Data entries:
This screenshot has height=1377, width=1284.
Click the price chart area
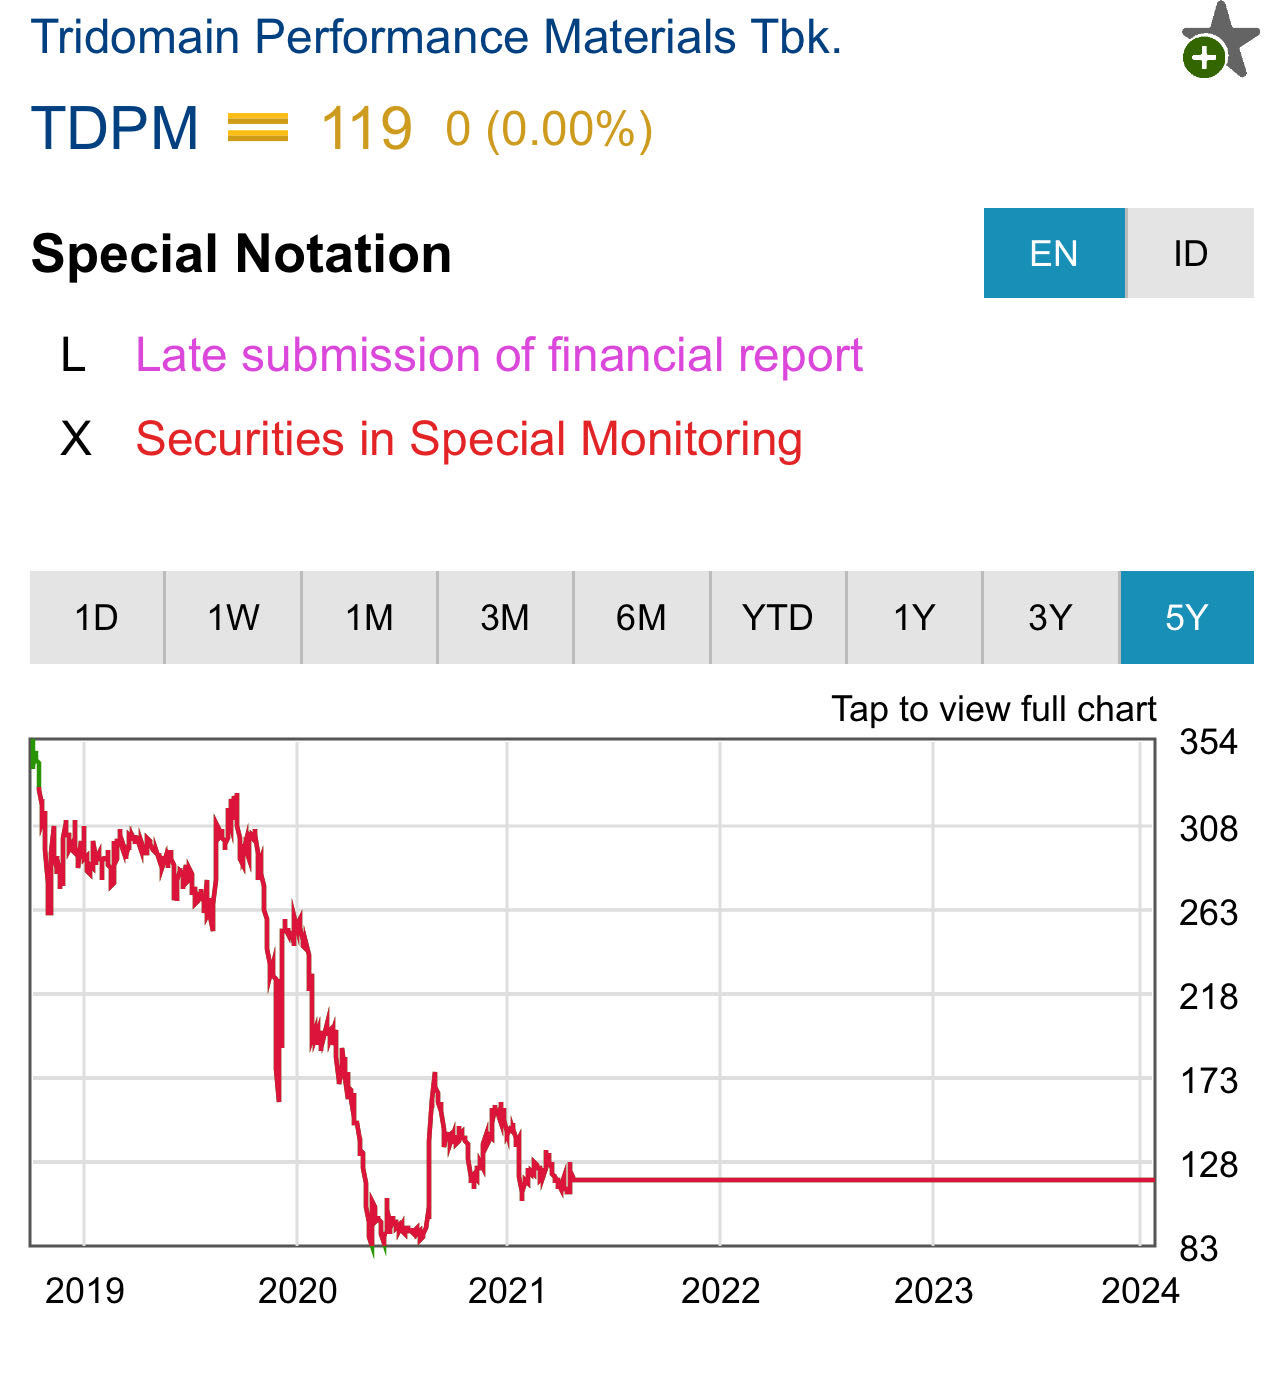592,992
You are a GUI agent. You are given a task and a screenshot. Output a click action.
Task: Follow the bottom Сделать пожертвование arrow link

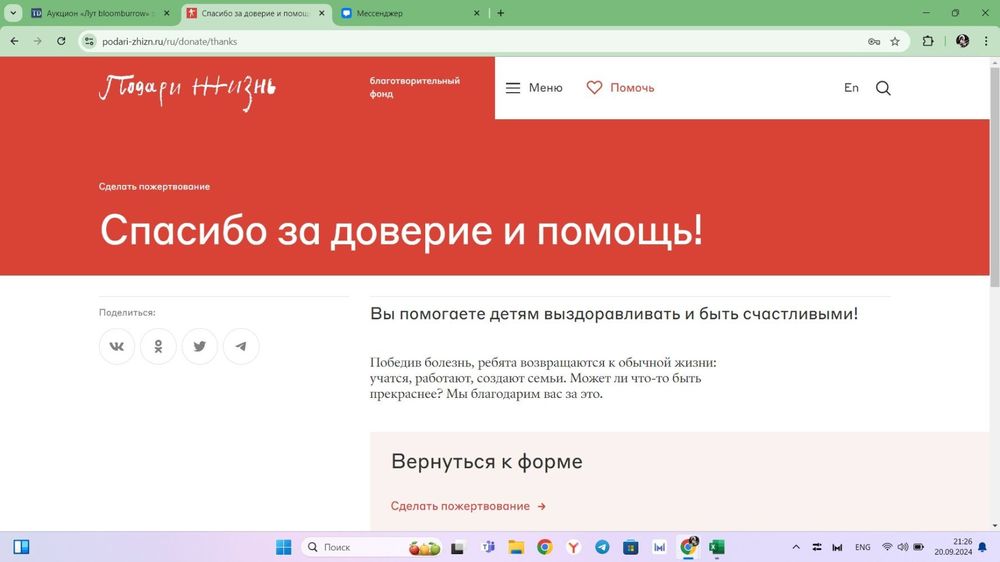click(468, 506)
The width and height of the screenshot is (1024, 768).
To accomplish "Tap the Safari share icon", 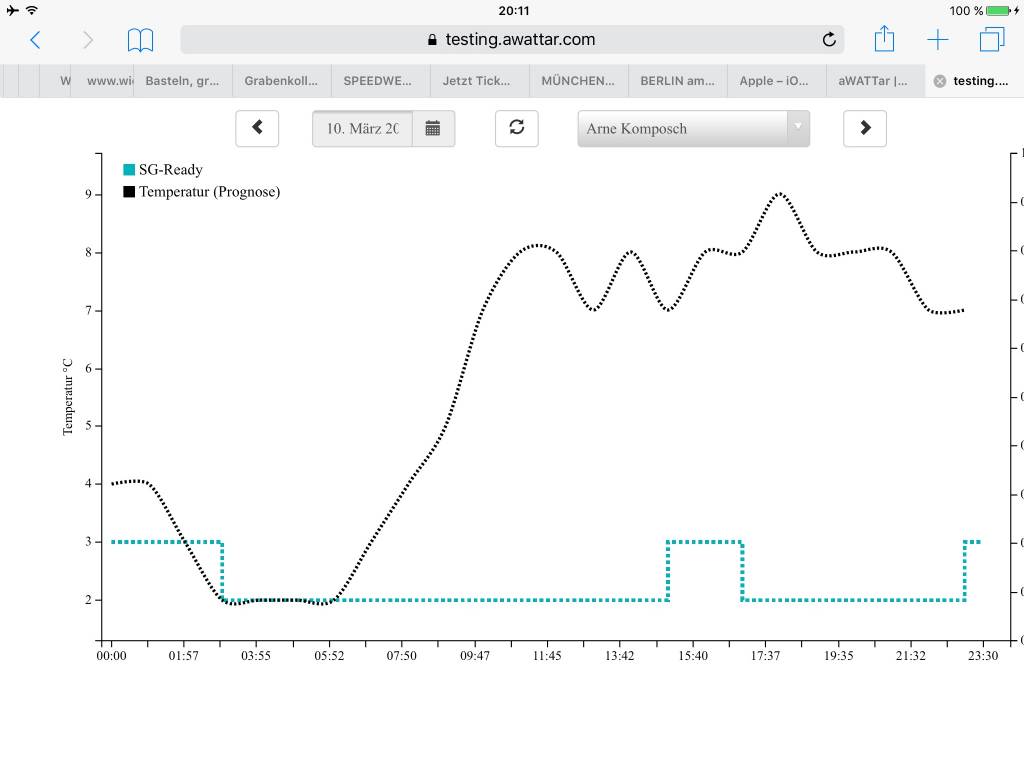I will coord(884,40).
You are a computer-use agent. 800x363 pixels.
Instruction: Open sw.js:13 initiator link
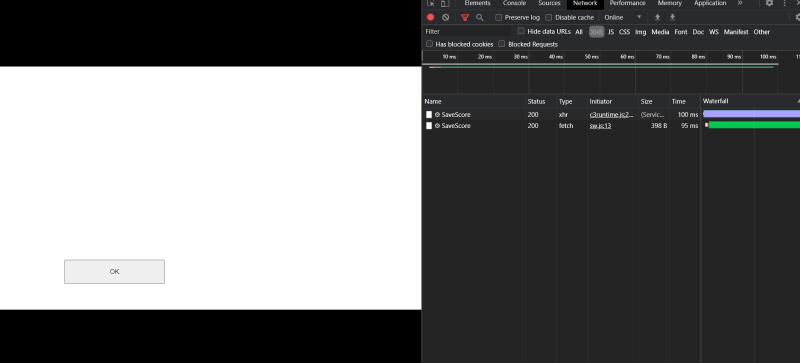click(601, 126)
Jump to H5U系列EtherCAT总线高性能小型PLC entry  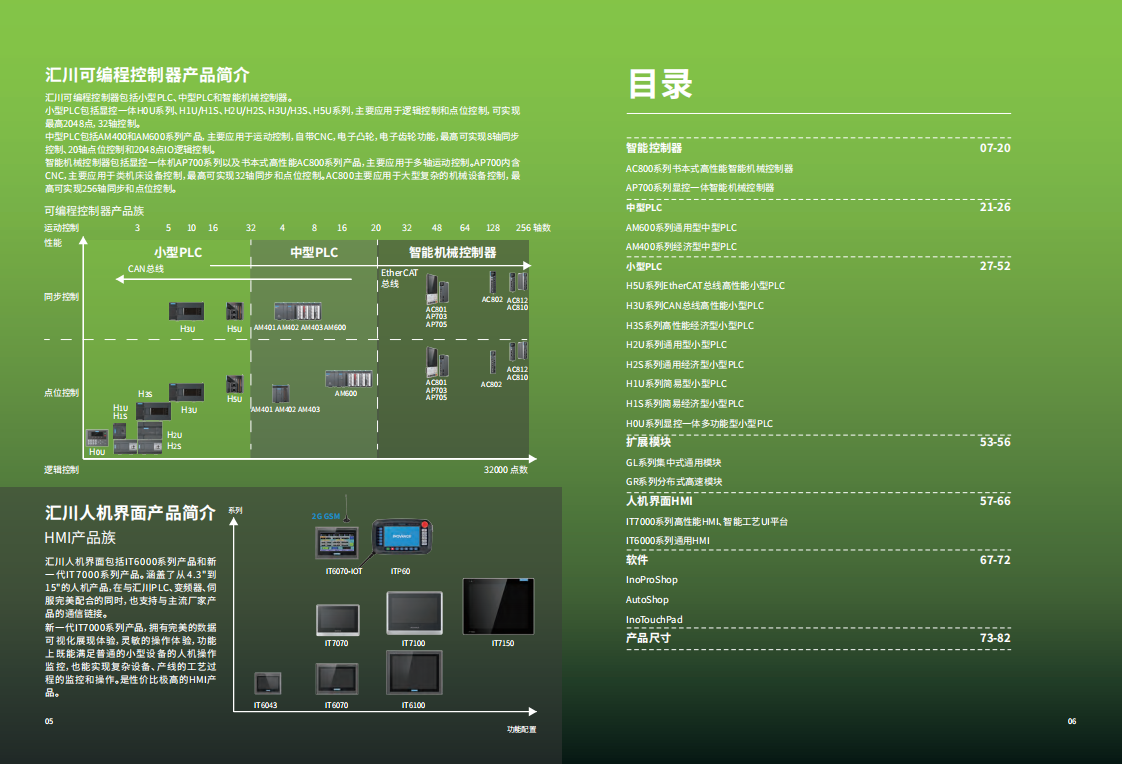click(x=705, y=286)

| Description of the task |
Which lines in the material above contain the word "screenshot"? Show each of them in full, counting only matches with the same case.

| Worked answer |
This screenshot has height=1377, width=1284.
You are a GUI agent. You are given a task and a screenshot. Output a click action.
The width and height of the screenshot is (1024, 768).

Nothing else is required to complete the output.